City wary after Malibu ruling

The Los Angeles Regional Water Quality Control Board last week banned the installation of septic systems in central and eastern Malibu due to concerns about seepage and contamination. Malibu and La Cañada Flintridge have long been the only cities in the county of Los Angeles where septic tanks remain legal and widely used.

The decision came at a meeting on Nov. 5 that lasted 10 hours and drew hundreds of people on both sides of the issue to Metropolitan Water District of Southern California headquarters in Los Angeles. Sewer opponents in Malibu have argued for years that a modern wastewater system would spur unwanted development, while proponents say septic systems are polluting the region.

Studies have proven that wastewater from septic tanks in central and eastern Malibu has been making its way into Malibu Creek and Malibu Lagoon, causing contamination in the groundwater and local beaches. At this time, the tanks will still be permitted in parts of the city where they do not have as significant an impact on the watershed.

Malibu property owners in the prohibition areas are now barred from installing new septic tanks, and they must replace existing tanks within 10 years. Residential property owners will pay approximately $500 a month to hook up to a central sewage system. Business owners could pay up to $20,000 a month, depending on how much water they use.

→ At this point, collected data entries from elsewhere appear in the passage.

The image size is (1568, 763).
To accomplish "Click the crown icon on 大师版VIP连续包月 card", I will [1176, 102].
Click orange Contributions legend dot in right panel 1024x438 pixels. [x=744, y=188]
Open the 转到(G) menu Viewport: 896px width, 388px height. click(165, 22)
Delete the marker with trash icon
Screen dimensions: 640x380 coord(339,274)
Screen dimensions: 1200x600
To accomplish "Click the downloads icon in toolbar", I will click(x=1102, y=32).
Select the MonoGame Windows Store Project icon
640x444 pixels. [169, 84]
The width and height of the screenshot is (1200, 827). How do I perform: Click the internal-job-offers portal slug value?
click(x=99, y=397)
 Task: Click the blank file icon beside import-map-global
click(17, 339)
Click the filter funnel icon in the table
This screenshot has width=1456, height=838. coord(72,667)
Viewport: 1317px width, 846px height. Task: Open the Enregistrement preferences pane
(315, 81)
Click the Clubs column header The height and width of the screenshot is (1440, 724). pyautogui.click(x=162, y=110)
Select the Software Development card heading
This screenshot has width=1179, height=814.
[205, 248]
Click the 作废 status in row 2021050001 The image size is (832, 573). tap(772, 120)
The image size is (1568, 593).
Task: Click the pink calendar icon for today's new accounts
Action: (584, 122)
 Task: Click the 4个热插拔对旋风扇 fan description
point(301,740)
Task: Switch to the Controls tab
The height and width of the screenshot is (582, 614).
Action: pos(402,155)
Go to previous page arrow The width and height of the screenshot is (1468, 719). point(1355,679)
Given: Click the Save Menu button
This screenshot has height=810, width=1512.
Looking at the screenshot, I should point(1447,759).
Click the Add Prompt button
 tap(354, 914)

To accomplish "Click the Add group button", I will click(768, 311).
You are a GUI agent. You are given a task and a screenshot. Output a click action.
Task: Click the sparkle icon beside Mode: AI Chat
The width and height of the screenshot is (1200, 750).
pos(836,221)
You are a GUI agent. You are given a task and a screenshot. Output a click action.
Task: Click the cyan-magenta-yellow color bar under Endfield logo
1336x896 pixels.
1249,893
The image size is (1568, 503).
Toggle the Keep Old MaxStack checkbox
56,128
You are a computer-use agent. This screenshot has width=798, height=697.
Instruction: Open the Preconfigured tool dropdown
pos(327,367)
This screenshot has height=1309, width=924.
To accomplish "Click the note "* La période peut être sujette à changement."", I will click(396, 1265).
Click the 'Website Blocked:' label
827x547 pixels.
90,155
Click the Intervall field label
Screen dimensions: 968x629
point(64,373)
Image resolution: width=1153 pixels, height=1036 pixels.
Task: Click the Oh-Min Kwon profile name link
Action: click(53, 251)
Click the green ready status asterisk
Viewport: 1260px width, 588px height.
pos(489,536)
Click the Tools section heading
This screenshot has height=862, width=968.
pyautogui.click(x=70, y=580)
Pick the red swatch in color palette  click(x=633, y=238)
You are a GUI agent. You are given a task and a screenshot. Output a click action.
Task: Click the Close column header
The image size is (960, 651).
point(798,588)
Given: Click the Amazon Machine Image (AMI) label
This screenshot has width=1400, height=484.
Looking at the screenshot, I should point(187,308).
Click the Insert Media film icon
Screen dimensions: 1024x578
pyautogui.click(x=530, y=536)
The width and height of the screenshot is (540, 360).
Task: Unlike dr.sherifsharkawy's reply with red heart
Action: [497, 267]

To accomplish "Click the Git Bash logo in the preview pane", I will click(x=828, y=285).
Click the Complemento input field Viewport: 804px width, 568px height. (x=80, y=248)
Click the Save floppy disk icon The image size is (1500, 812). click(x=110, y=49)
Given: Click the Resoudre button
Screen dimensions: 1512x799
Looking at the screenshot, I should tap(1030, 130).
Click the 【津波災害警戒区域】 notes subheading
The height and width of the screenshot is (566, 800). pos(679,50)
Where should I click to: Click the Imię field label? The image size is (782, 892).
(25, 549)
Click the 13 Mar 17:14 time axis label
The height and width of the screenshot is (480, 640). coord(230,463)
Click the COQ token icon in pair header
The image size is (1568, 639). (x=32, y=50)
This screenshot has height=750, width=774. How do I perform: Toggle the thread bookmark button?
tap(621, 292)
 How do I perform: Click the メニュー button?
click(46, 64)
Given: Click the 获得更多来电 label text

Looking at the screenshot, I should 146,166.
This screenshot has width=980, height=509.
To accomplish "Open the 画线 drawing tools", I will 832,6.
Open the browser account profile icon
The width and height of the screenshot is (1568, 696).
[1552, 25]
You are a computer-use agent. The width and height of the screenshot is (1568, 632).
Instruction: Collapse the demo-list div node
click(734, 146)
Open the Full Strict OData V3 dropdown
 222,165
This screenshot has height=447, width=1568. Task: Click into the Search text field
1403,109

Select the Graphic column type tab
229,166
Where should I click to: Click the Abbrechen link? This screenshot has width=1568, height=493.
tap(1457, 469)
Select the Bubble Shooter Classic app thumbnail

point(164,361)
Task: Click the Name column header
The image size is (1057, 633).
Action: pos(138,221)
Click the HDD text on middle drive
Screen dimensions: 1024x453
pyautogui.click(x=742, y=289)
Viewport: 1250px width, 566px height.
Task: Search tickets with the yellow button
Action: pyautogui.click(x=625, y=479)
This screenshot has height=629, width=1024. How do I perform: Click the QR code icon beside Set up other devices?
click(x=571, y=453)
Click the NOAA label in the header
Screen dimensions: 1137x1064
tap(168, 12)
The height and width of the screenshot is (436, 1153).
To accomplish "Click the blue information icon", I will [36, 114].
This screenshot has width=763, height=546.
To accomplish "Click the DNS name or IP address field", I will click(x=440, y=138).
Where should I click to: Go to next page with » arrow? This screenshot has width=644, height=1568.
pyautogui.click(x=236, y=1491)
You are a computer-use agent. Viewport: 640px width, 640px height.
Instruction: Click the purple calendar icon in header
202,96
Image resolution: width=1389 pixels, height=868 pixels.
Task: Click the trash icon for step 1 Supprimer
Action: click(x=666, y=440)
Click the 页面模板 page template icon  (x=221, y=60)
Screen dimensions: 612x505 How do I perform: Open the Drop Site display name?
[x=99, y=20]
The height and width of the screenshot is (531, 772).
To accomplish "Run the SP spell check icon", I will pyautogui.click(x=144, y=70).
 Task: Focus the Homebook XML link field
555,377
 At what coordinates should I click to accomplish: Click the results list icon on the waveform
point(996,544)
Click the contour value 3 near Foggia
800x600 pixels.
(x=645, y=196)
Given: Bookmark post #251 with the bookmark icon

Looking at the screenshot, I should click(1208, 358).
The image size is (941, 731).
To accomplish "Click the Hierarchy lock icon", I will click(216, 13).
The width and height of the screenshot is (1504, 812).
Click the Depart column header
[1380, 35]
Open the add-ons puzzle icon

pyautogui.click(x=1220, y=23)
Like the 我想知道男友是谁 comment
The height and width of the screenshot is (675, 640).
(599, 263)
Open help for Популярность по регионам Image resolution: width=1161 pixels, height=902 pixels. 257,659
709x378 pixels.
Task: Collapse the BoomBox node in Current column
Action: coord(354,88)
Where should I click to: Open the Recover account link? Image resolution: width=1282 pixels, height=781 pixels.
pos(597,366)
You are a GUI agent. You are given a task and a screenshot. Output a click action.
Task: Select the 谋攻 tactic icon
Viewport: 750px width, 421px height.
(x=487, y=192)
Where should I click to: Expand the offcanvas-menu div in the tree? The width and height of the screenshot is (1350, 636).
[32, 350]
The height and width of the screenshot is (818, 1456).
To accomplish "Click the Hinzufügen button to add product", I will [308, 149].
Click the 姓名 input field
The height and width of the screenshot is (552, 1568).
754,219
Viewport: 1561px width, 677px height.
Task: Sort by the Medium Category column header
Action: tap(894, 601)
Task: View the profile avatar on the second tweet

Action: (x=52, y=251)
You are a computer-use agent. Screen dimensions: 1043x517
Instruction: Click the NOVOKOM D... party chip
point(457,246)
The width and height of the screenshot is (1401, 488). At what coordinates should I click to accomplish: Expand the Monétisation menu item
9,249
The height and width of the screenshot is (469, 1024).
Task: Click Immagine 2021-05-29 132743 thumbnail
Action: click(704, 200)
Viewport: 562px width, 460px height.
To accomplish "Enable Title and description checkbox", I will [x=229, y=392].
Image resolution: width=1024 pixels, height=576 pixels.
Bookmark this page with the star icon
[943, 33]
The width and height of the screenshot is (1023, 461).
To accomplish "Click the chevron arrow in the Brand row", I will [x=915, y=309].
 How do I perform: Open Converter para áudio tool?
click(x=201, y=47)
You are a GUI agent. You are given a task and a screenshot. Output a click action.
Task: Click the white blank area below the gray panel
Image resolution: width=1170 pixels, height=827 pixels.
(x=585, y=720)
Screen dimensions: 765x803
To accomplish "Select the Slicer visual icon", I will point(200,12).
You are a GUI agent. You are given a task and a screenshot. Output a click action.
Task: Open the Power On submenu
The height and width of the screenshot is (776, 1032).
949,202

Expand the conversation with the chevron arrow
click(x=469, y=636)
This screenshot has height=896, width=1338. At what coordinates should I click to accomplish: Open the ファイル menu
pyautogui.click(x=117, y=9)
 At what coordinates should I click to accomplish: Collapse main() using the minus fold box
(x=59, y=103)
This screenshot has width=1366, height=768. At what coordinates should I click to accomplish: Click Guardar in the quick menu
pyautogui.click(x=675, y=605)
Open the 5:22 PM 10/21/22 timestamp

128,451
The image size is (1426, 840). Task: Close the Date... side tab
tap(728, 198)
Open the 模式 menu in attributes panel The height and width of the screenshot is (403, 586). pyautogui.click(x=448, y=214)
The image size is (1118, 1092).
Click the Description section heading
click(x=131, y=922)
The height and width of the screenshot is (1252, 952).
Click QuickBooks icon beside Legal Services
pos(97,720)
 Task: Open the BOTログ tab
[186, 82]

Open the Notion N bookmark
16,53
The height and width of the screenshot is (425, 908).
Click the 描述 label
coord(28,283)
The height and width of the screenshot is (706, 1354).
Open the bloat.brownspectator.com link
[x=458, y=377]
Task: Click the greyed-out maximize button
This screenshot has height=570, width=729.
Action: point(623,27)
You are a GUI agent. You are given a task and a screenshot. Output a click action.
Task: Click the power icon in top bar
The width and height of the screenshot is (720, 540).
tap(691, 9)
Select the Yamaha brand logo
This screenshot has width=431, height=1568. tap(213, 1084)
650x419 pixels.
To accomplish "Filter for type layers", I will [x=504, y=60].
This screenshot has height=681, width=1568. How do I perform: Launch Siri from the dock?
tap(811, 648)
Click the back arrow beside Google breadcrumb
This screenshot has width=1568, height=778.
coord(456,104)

Like Malibu, La Cañada has had a decades-long struggle over septic tanks and the conversion to a centralized sewer system. Unlike in Malibu, however, septic systems were never banned. Instead, the city has been converting to a sewer system step by step with the support of property owners, and the 70% of the city is now served by sewers. On Oct. 5, however, several hundred property owners south of Foothill Boulevard rejected the formation of an assessment district that would have initiated a $40 million low-pressure sewer system project for 680 homes in the Flintridge area.

La Cañada is different than Malibu in size and geographic makeup, city officials said this week, but added that they are closely observing the changes being implemented in the coastal community.

“Malibu is somewhat different than La Cañada in that the Regional Water Quality Control Board could prove that raw sewage was indeed getting into the ocean and causing people illnesses,” Mayor Laura Olhasso said. “Here in La Cañada, the Regional Water Quality Control Board has not proven that water that gets filtered into the water basins does actually pollute our underground water table. But the fact that the water board actually took such action against the city of Malibu is a precedent that we need to be quite cognizant of.”

Mary Ann Luntz, chair of the RWQC board and mayor of the city of Monrovia, said she and her colleagues address issues of wastewater case by case but declined to comment on the future of septic tanks in La Cañada.

Councilman Dave Spence said he believes the water board is slowly tying the noose around the use of septic tanks, and it is only a matter of time before it turns its attention to La Cañada. “The bottom line is the Regional Water Quality Control Board does not like having communities not on sewers,” he said.